(Excerpts from a dataset)
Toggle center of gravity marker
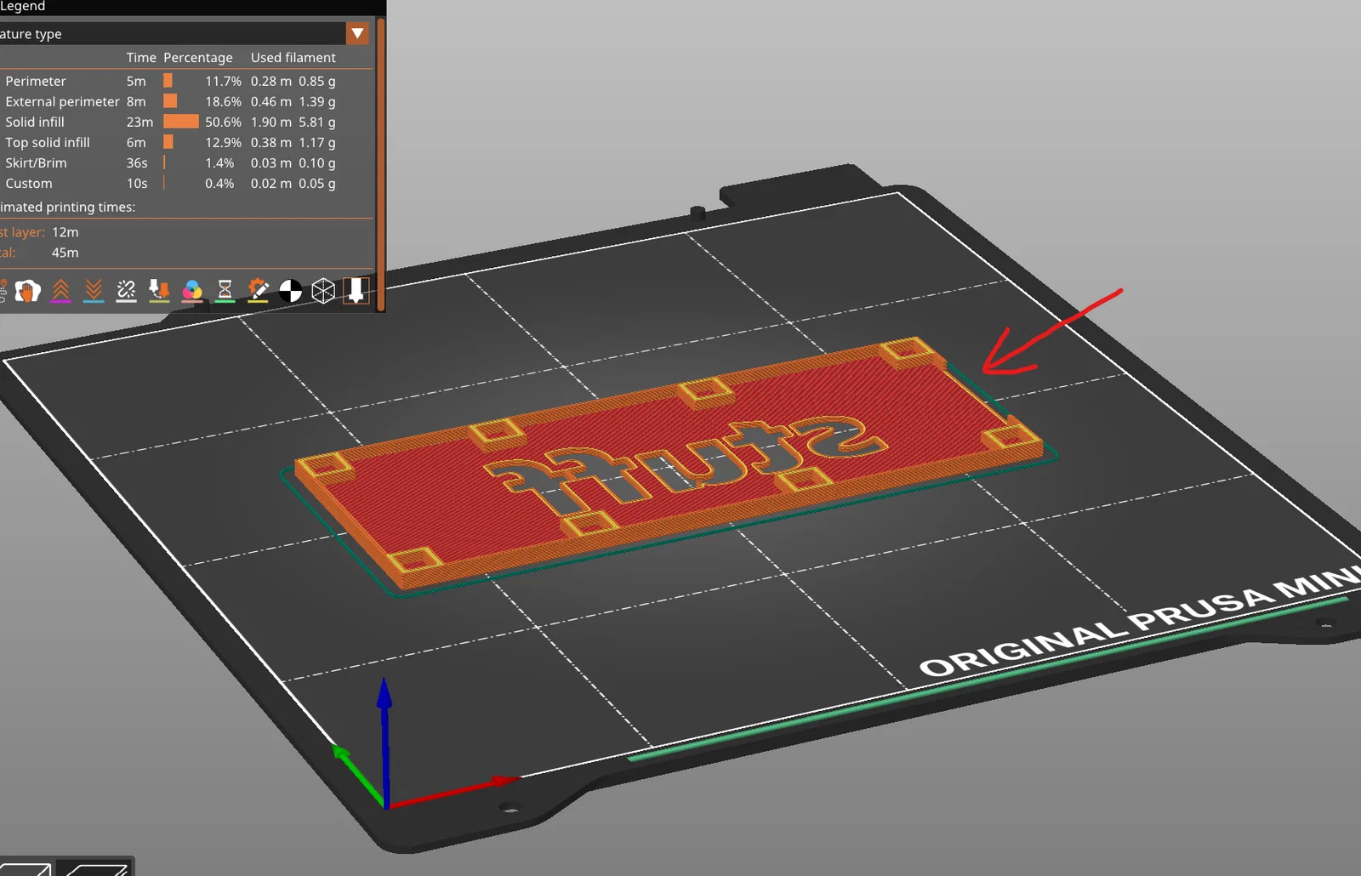This screenshot has width=1361, height=876. point(290,291)
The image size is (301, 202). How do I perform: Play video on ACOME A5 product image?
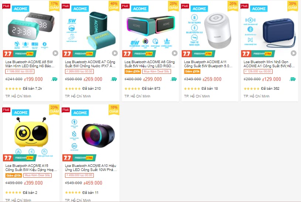[x=55, y=53]
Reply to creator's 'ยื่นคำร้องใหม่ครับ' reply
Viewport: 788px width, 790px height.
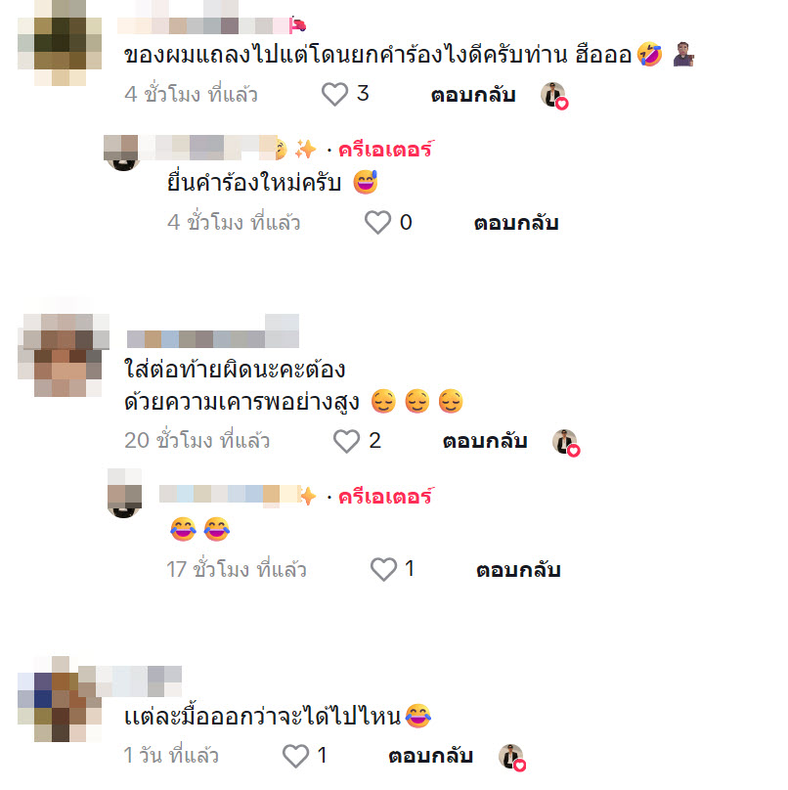pos(516,223)
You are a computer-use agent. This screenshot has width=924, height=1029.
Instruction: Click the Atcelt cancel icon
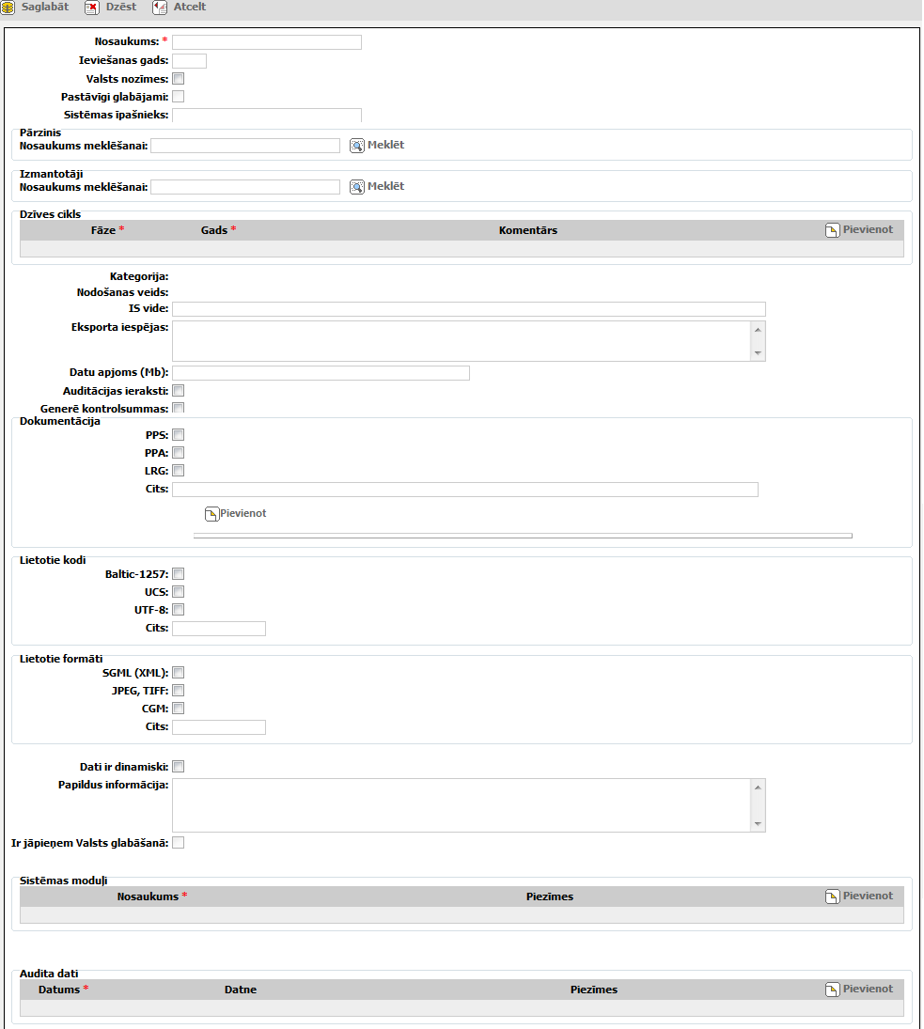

● **TASK DETAILS**: Write the records out in full, word for word; leave every picture behind.

● **SOLUTION FOR THIS PROBLEM**:
Toggle center of gravity marker
This screenshot has width=1361, height=876. point(290,291)
The image size is (301, 202). How do I perform: Play video on ACOME A5 product image?
[x=55, y=53]
Reply to creator's 'ยื่นคำร้องใหม่ครับ' reply
Viewport: 788px width, 790px height.
pos(516,223)
You are a computer-use agent. This screenshot has width=924, height=1029.
Instruction: Click the Atcelt cancel icon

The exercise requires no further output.